Nope. Anyone can hire an auctioneer, but the auctioneer needs to be licensed. You don't need the license, the auctioneer does.
BTW your spelling of nonsensical is, well, nonsensical... still, I bet at least something here's misspelt, so don't take it personally.
This is, quite literally, a stab at taxing the internet
No, it's a stab at implementing regulation that already exists in the offline world to the online world. In meatspace, if you sell something yourself and accept the highest offer, that's fine and unregulated. If you set yourself up as someone who sells on behalf of others, you generally have to follow certain laws aimed at consumer protection, ensuring your competence and that people who hire you know that you're a competent auctioneer. The same rules apply, say, for driving. If you want to drive other people around, commercially, you generally need some form of taxi driver's license.
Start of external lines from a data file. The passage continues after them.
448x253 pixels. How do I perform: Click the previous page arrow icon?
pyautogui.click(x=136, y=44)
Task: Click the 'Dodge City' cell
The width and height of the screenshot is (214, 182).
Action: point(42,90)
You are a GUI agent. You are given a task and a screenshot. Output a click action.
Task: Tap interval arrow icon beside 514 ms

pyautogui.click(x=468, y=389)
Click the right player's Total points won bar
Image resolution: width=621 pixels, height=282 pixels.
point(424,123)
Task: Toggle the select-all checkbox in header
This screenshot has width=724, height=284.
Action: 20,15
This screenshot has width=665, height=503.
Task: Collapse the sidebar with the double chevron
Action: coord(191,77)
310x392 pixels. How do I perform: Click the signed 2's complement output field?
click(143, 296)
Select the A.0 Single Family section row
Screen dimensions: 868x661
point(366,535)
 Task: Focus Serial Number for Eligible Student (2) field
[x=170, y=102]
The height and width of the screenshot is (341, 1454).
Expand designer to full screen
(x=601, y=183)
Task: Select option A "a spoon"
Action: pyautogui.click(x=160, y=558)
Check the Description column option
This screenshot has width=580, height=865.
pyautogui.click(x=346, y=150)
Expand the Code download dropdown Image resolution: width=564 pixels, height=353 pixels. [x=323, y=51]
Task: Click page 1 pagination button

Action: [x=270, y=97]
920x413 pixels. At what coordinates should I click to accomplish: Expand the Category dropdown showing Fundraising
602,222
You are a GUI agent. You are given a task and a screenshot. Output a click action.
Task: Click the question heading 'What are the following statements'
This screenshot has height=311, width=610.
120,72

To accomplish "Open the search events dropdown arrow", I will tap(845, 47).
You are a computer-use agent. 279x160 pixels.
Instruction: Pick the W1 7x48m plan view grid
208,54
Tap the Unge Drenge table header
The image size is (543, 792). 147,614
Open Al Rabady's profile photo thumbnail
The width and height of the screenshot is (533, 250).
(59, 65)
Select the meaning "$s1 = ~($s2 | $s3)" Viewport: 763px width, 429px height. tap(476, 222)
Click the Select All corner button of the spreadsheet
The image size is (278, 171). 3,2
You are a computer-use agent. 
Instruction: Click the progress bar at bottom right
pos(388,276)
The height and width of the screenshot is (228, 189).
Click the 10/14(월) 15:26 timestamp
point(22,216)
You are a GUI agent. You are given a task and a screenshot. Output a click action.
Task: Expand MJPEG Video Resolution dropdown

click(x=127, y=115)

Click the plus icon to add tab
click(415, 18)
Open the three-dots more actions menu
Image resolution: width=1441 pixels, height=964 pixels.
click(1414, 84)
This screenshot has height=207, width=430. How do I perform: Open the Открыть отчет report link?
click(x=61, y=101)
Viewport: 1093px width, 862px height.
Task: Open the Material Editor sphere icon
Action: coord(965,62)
And most of us actually find that a good thing, we know the unlicensed cabby is the one who's likely to rip us off.
It's not a simple "They're trying to tax the interweb" thing. Far from it. There are dumb aspects, like the fact the training, right now, applies to meatspace auctions and contains portions irrelevent to online auctions. But the principle isn't as stupid as the kneejerk reactions from many on Slashdot say.
Who are you responding to? I never said the movies at the iTunes store have ads. RTFCYRT.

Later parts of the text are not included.